_What is needed_
Nothing but the lines from the one containing "The height and width of the screenshot is (537, 1096)." through the end of the data below may appear in the response, each one exact.

(Pixel coordinate grounding data)
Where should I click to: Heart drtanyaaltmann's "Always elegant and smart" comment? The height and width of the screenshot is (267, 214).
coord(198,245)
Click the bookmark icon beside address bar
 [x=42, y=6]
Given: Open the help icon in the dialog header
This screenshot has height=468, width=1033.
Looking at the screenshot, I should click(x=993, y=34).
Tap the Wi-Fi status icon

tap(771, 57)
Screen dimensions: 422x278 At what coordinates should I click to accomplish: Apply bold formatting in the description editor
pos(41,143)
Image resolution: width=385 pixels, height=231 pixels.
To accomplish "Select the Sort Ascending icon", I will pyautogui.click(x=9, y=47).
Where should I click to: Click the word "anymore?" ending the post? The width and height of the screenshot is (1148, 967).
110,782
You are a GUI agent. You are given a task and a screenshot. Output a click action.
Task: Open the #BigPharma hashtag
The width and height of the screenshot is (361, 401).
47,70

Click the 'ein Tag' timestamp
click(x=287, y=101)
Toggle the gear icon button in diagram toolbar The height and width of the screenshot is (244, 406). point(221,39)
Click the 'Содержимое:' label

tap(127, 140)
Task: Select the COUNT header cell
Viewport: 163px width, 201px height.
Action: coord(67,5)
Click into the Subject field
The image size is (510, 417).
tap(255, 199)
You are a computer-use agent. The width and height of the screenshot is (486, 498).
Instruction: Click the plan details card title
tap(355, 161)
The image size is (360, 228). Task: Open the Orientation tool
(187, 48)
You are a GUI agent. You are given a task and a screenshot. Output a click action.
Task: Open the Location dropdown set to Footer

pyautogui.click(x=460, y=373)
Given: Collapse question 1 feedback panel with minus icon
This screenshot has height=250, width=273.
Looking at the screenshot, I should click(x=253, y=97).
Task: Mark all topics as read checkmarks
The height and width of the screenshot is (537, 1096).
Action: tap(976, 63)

_Expected answer_
The height and width of the screenshot is (537, 1096).
Action: tap(976, 63)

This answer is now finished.